Deve, quindi, reputarsi che il ricorso resti improcedibile qualora, come nel caso all’esame, pur essendo stata depositata copia autentica della sentenza, che però si assume essere stata notificata, non siano stati tempestivamente depositati nel termine dell’art. 369 c.p.c., anche i detti messaggi pec con annesse ricevute, ancorchè in difetto di attestazione di conformità degli stessi (Cass., ord., 22/07/209, n. 19695), nè a tale deposito risultino aver provveduto i controricorrenti.

2. Il ricorso, peraltro, risulta improcedibile anche per un’ulteriore ragione, pure eccepita dal M. (v. controricorso p. 13).

Ed invero il ricorso, notificato in data 29 aprile 2017, risulta pervenuto presso questa Corte in data 23 maggio 2017 ed iscritto in data 26 maggio 2017, con la precisazione che lo stesso è stato spedito a questa Corte a mezzo corriere privato, cui sembrerebbe essere stato consegnato in data 19 maggio 2017.

Al riguardo va osservato che, secondo la giurisprudenza di legittimità, è pur vero che, ai fini della verifica del tempestivo deposito del ricorso per cassazione, quando il ricorrente si sia avvalso del servizio postale, assume rilievo la data di consegna all’ufficio postale del plico da recapitare alla cancelleria della Corte di cassazione, dovendo in tal caso ritenersi che l’iscrizione a ruolo sia avvenuta in tale data, non assumendo rilievo che il plico pervenga a destinazione dopo il decorso del termine di venti giorni di cui all’art. 369 c.p.c. (Cass. 3/03/2010, n. 5071; Cass. 7/05/2014, n. 9861; Cass. 18/01/2016, n. 684), ma è stato pure precisato che il ricorso per cassazione, che sia inoltrato per spedizione a mezzo di corriere privato, e pervenga alla cancelleria dopo il ricorso del termine di cui all’art. 369 c.p.c., deve essere dichiarato improcedibile, dato che le disposizioni in materia di trasmissione di atti a mezzo del servizio postale, ed in particolare la norma della L. 7 febbraio 1979, n. 59, art. 3, che ha sostituito l’art. 134 disp. att. c.p.c., secondo cui il deposito si ha per avvenuto alla data della spedizione, non sono estensibili agli altri strumenti di consegna (Cass. 13/02/1991, n. 1465; v. anche Cass., sez. un., 21/06/1995, n. 7013 e successive conformi, che fanno riferimento al ricorso al servizio postale e non a posta privata).

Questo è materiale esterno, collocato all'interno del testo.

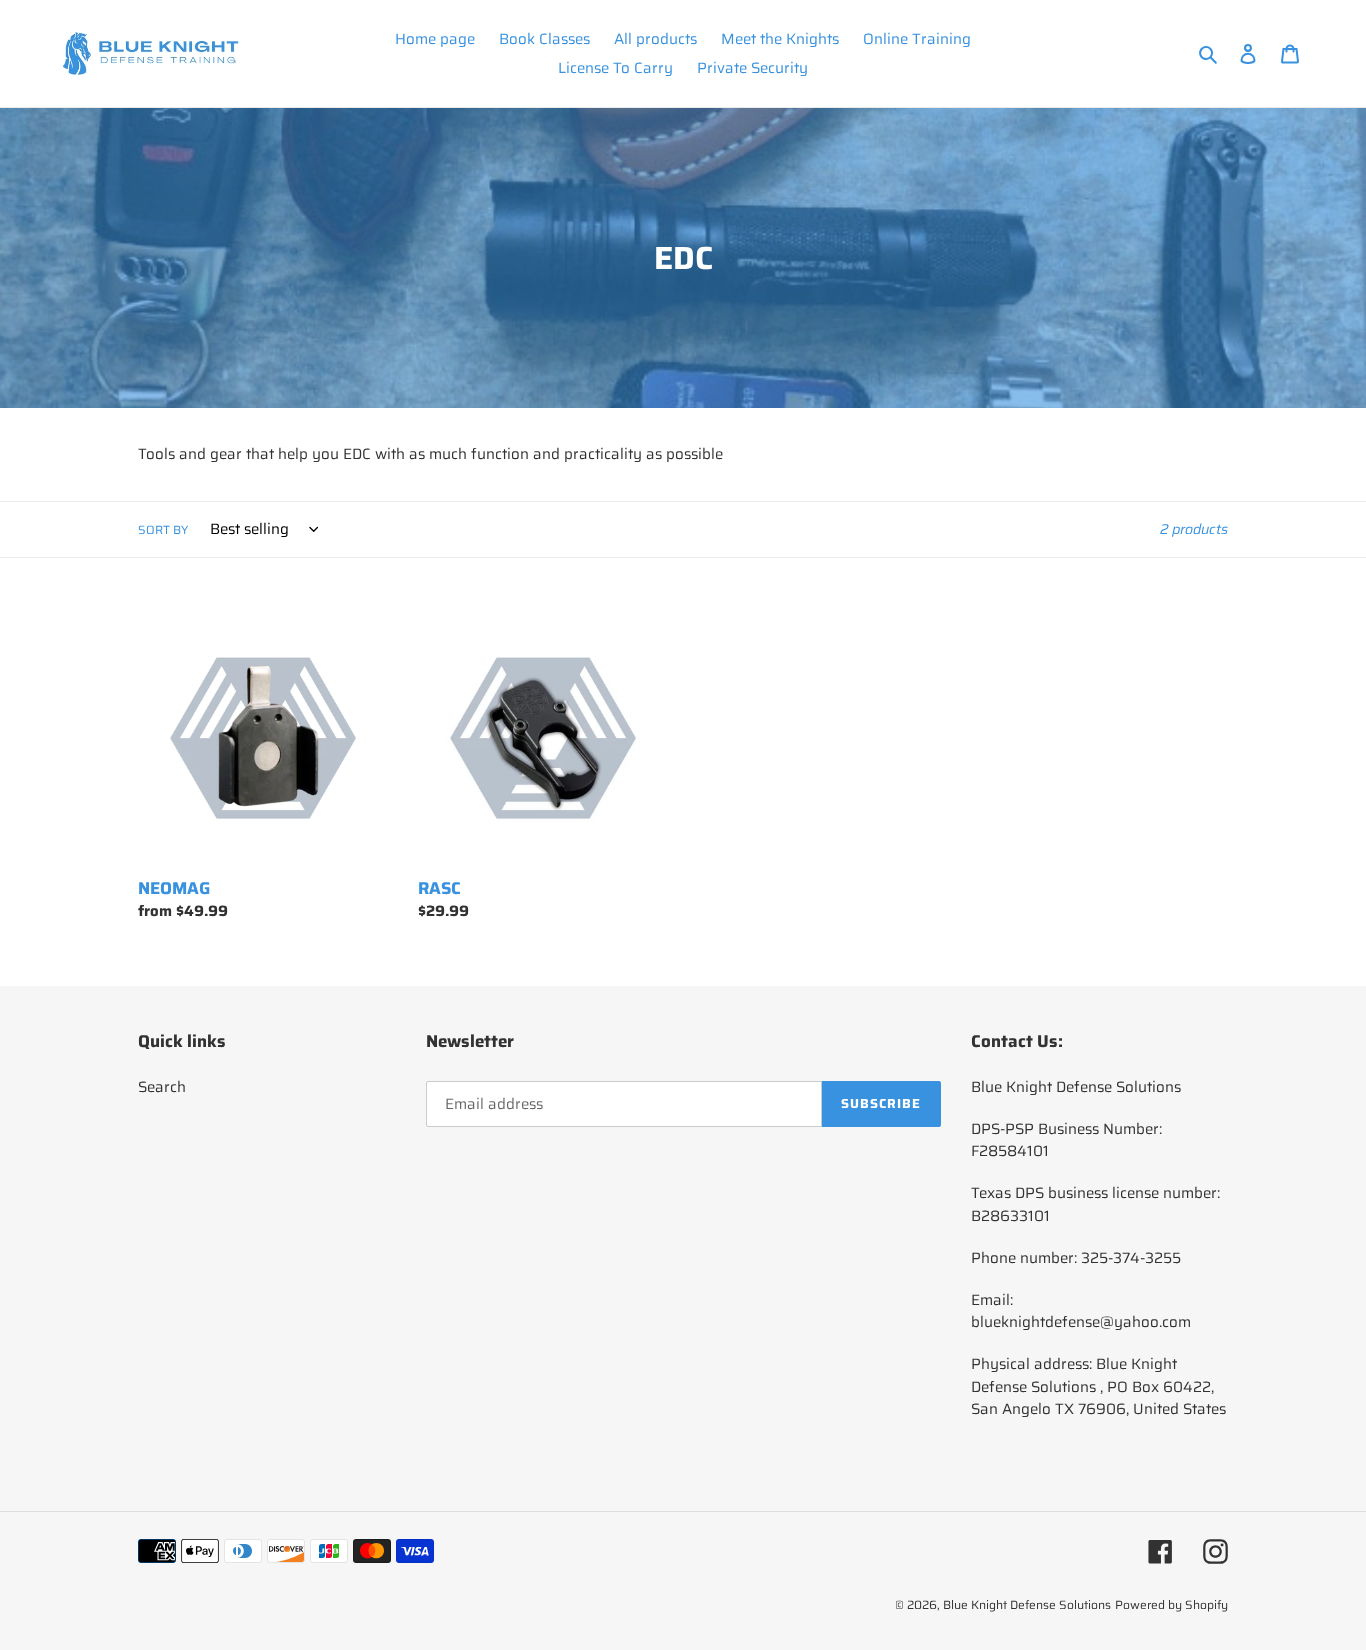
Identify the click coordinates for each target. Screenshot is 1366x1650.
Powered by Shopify (1171, 1604)
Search (162, 1087)
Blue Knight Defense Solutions (1027, 1604)
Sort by (163, 530)
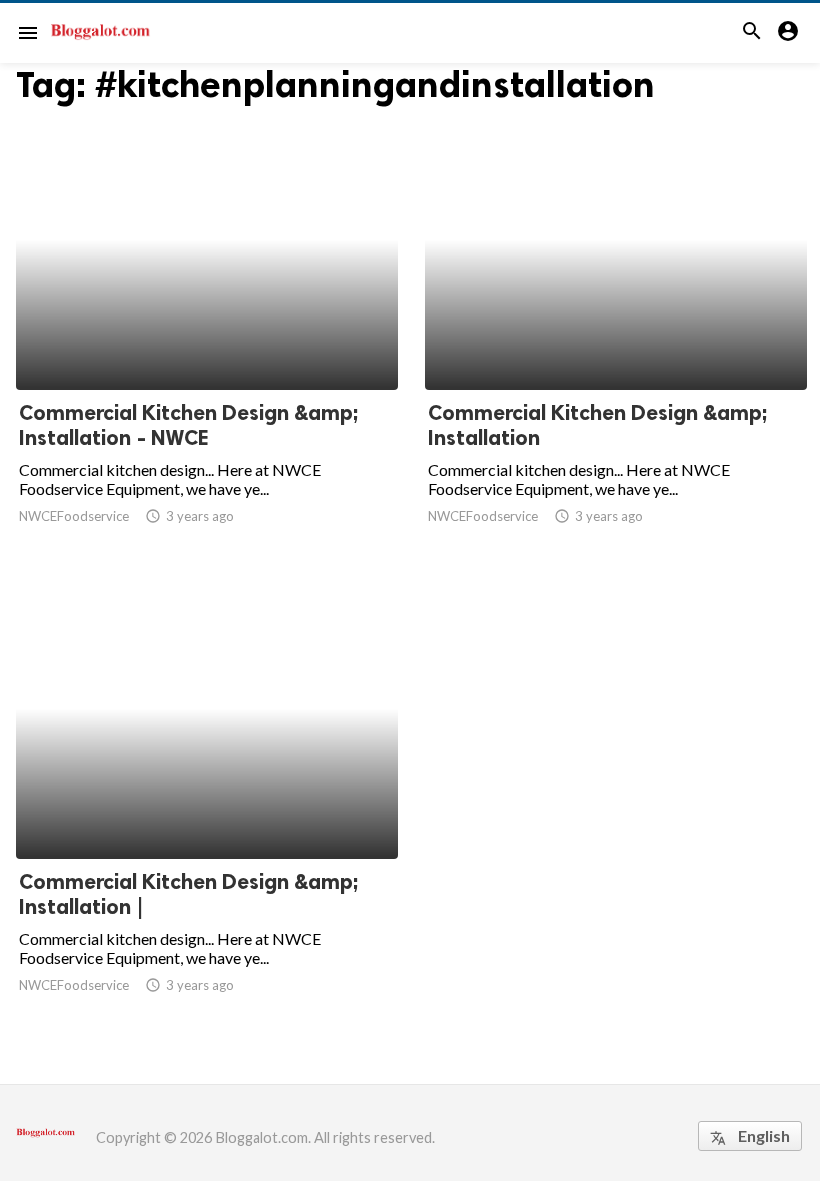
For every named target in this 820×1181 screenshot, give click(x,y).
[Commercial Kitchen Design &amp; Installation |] (207, 807)
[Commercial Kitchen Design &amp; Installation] (616, 338)
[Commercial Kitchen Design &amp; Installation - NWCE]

I principi sopra riportati vanno ribaditi in questa sede e, pertanto, non potendosi far riferimento alla data di spedizione dell’atto, risulta fondata la già richiamata eccezione di improcedibilità del ricorso per tardivo deposito dell’originale dello stesso, dopo, cioè, la scadenza del ventesimo giorno dall’ultima notificazione alle parti contro le quali è proposto, evidenziandosi che trattasi di improcedibilità rilevabile pure d’ufficio (Cass. 4/09/2019, n. 22092; Cass., ord. 26/10/2017, n. 25453).

3. Il ricorso deve essere, pertanto, dichiarato improcedibile.

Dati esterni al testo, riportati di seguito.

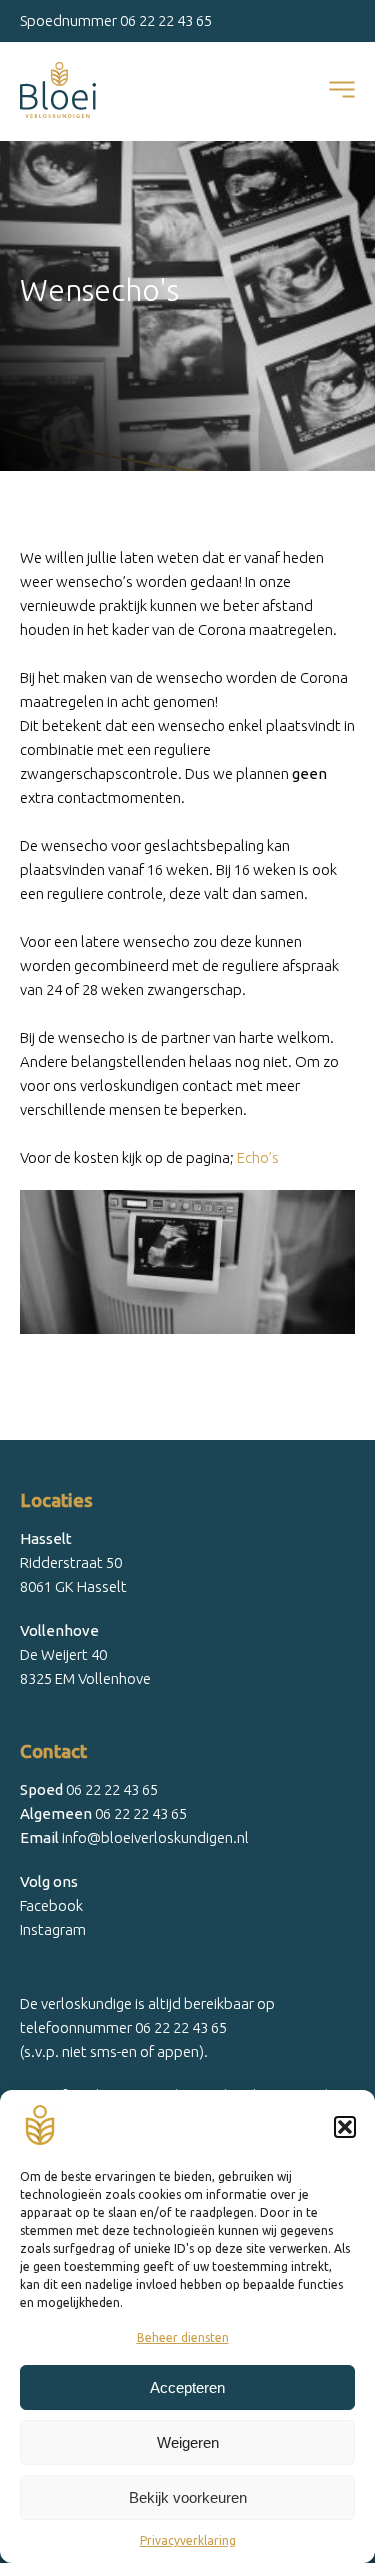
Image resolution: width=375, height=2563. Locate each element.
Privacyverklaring (188, 2540)
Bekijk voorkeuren (188, 2497)
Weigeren (188, 2442)
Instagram (53, 1929)
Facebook (51, 1905)
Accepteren (187, 2387)
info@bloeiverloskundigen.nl (134, 1837)
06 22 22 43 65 (166, 20)
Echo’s (258, 1157)
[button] (345, 2127)
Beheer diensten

4. Tenuto conto della particolarità della vicenda processuale esaminata, vanno interamente compensate tra le parti le spese del presente giudizio di legittimità.

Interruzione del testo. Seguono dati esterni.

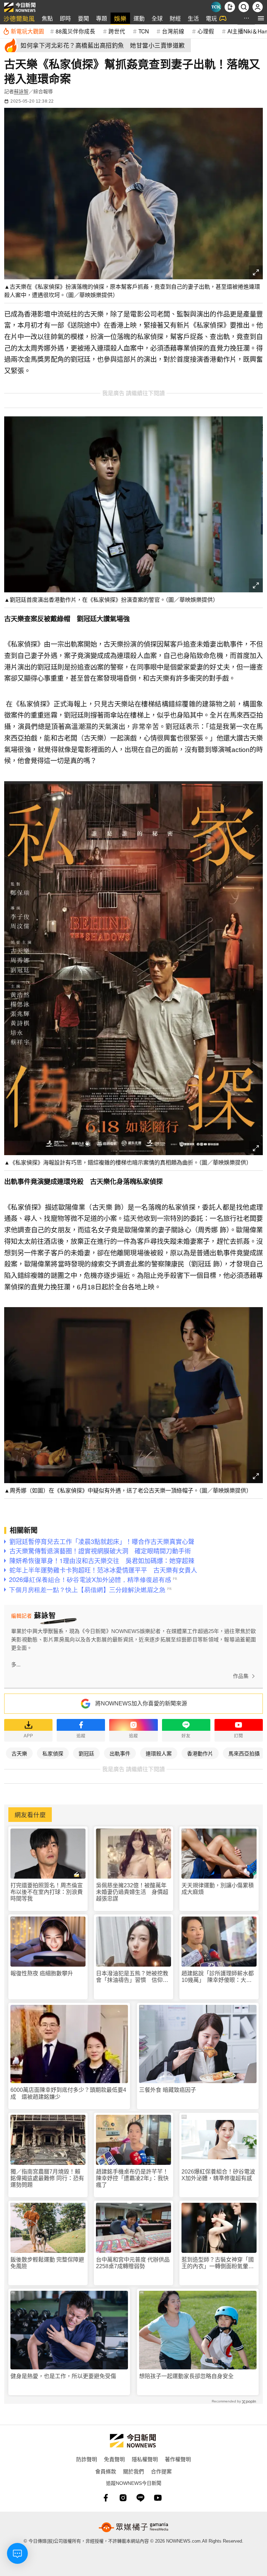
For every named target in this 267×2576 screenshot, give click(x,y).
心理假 (205, 31)
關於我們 (133, 2471)
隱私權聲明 (145, 2459)
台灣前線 (173, 31)
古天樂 (19, 1753)
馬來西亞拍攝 (244, 1753)
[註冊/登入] (257, 7)
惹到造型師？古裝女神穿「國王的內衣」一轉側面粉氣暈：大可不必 (217, 2263)
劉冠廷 (86, 1753)
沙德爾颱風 (19, 18)
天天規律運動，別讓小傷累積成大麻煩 (217, 1888)
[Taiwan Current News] (216, 7)
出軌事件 (120, 1753)
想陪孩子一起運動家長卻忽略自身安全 (186, 2376)
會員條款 (105, 2471)
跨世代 (116, 31)
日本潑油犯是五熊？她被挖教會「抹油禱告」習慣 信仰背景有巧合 (132, 1976)
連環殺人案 (159, 1753)
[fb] (106, 2498)
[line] (140, 2498)
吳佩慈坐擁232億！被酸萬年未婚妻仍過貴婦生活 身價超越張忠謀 (132, 1892)
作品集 (241, 1676)
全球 (157, 18)
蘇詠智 (21, 91)
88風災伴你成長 (75, 31)
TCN (143, 31)
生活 (193, 18)
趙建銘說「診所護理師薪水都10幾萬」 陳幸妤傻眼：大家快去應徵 (217, 1976)
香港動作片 (200, 1753)
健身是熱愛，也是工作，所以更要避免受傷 (63, 2376)
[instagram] (123, 2498)
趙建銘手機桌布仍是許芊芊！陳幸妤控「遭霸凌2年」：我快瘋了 (132, 2178)
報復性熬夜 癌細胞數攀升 (41, 1973)
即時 (65, 18)
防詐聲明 (86, 2459)
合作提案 (161, 2471)
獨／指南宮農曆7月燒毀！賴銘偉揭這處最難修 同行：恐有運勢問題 (47, 2178)
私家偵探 (52, 1753)
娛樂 (120, 18)
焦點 (47, 18)
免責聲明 (114, 2459)
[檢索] (243, 7)
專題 (101, 18)
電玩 (211, 18)
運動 (139, 18)
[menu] (261, 18)
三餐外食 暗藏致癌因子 (167, 2090)
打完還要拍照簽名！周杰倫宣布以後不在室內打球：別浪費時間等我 (46, 1892)
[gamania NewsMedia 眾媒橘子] (133, 2527)
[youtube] (158, 2498)
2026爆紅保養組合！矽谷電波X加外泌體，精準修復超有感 (218, 2175)
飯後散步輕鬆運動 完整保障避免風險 (47, 2263)
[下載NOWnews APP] (230, 7)
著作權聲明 (178, 2459)
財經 (175, 18)
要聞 (83, 18)
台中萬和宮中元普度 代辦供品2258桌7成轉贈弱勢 (133, 2263)
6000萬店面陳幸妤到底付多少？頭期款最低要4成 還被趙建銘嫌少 (68, 2093)
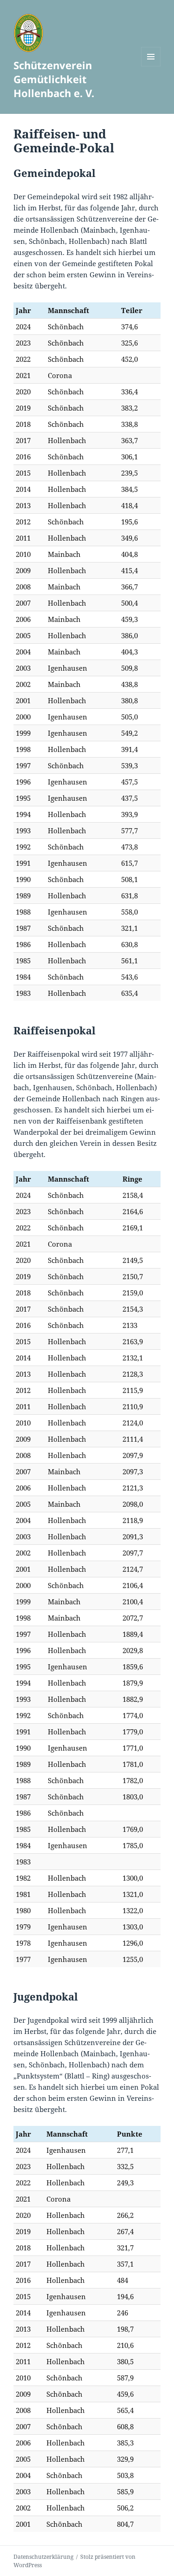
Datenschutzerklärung (43, 2557)
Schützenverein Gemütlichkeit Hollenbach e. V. (53, 79)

5. Va dato atto della sussistenza dei presupposti processuali per il versamento, se dovuto, da parte del ricorrente, ai sensi del D.P.R. 30 maggio 2002, n. 115, art. 13, comma 1-quater, nel testo introdotto dalla L. 24 dicembre 2012, n. 228, art. 1, comma 17, di un ulteriore importo a titolo di contributo unificato, pari a quello dovuto per il ricorso, a norma dello stesso art. 13, comma 1-bis.

P.Q.M.

La Corte dichiara improcedibile il ricorso e compensa per intero tra le parti le spese del presente giudizio di legittimità; ai sensi del D.P.R. 30 maggio 2002, n. 115, art. 13, comma 1-quater, nel testo introdotto dalla L. 24 dicembre 2012, n. 228, art. 1, comma 17, dà atto della sussistenza dei presupposti processuali per il versamento, se dovuto, da parte del ricorrente, dell’ulteriore importo a titolo di contributo unificato, pari a quello dovuto per il ricorso, a norma dello stesso art. 13, comma 1-bis.

Così deciso in Roma, nella Camera di consiglio della Sezione Terza Civile della Corte Suprema di Cassazione, il 13 dicembre 2019.